How to avoid the problem of line buffering if the fd is a bash shell?

回答1:

Here's a summary of what I've understood from your question and comments plus an unsatisfactory workaround at the end of the answer. The summary should help others to answer your question.

It seems you have a program (non-python) that wants to execute arbitrary shell commands that might require a tty (Q: Why not just use a pipe (popen())?) and you have chosen as a solution to execute a Python script that runs pty.spawn("/bin/sh", read_callback) and write/read to its stdin/stdout.

And now you have a problem that you can't find the end of output for a shell command i.e., you don't know when to stop reading program.py stdout and if you try to read too much then your non-python program blocks.

First of all, os.read inside read_callback does not block. It may return less than 1024 bytes but it doesn't block:

def read_callback(fd):
    data = os.read(fd, 1024) # <-- this doesn't block
    return data 

Though it doesn't help when the parent program tries to read.

Workaround

To avoid blocking on read, the parent can change PS1 environment in the running sh to some unique value or inject echo something_unique after each command. Then it can read one byte at a time until it reads something_unique. It should stop at this point.

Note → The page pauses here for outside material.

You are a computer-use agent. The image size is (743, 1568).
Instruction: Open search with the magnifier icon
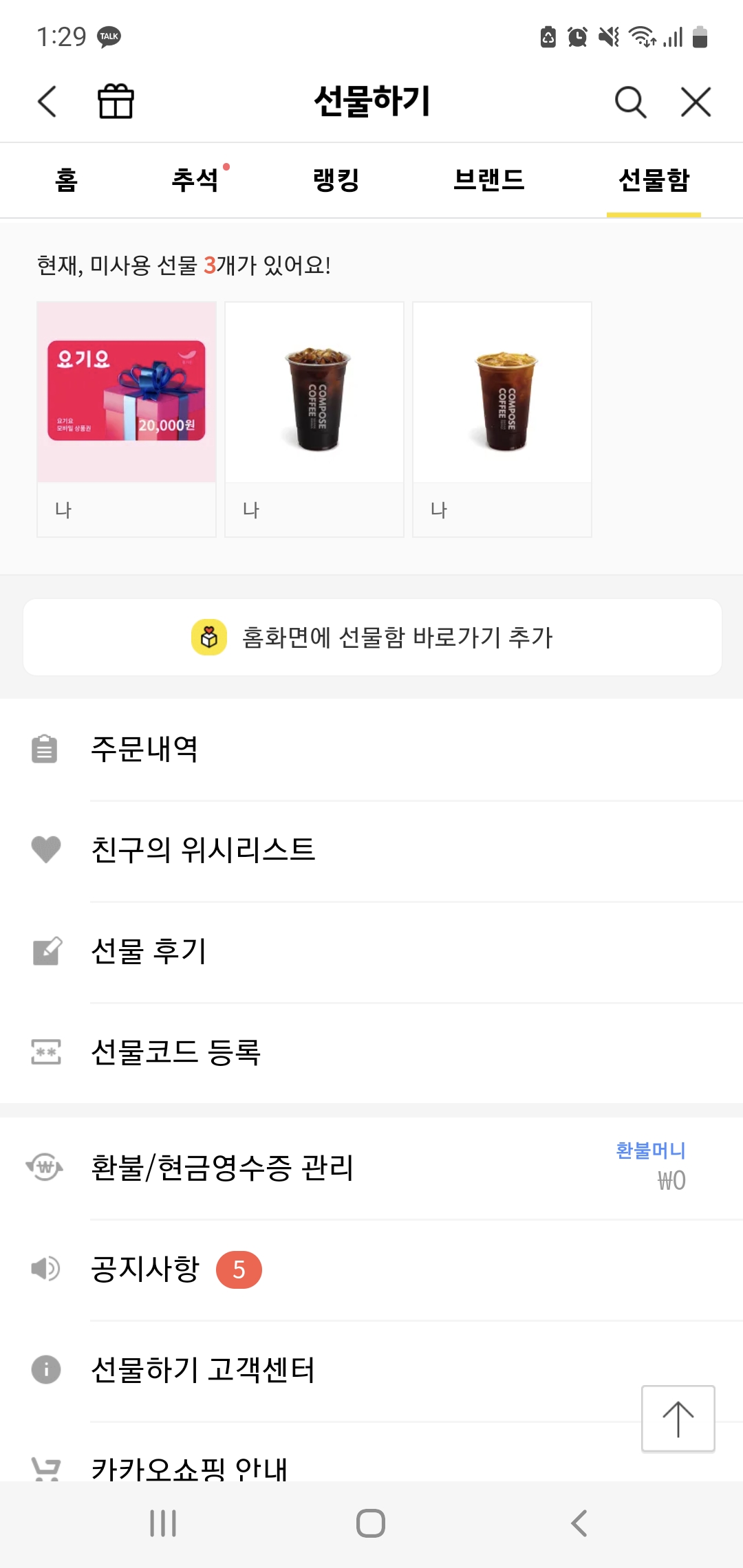(x=630, y=102)
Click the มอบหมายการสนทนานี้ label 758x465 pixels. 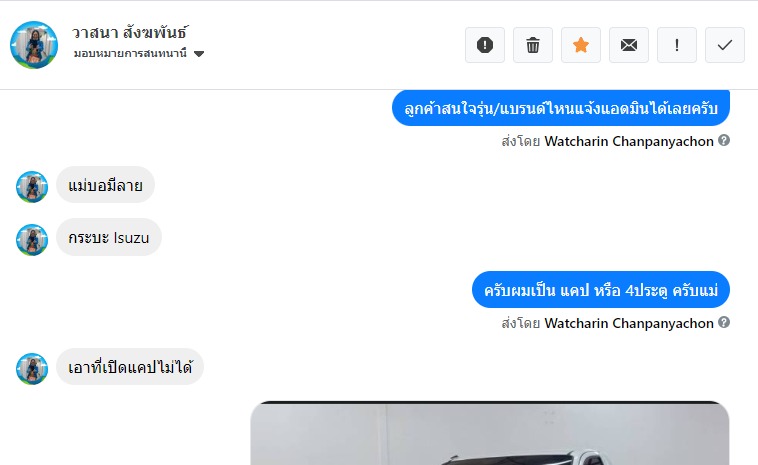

As an alternative you could try to make the pipes nonblocking in your parent and read more than one byte at a time. Or use an exchange protocol that defines clear message boundaries and run shell commands one by one e.g., using pexpect.run() (to detect the end of output easily in the Python side).



回答2:

This seems to work:

#!/usr/local/cpython-3.3/bin/python

import os
import pty
#mport sys
import fcntl

OFLAGS = None

def set_nonblocking(file_handle):
    """Make a file_handle non-blocking."""
    global OFLAGS
    OFLAGS = fcntl.fcntl(file_handle, fcntl.F_GETFL)
    nflags = OFLAGS | os.O_NONBLOCK
    fcntl.fcntl(file_handle, fcntl.F_SETFL, nflags)


def main():
    (pid, file_handle) = pty.fork()
    if pid == 0:
        # we're in the child
        os.execl('/bin/sh', '/bin/sh', '-i')
    else:
        #file_handle = os.open('/dev/null', os.O_RDONLY)
        set_nonblocking(file_handle)
        while True:
            try:
                # return 1-n bytes or exception if no bytes
                data = os.read(file_handle, 1024)
            except BlockingIOError:
                #sys.stdout.write('no data read\r')
                pass
            else:
                print(len(data), data)

main()

Sometimes the way to deal with nonblocking I/O, is to use a thread or subprocess, BTW. Then one thread or subprocess can block while others merrily do their work.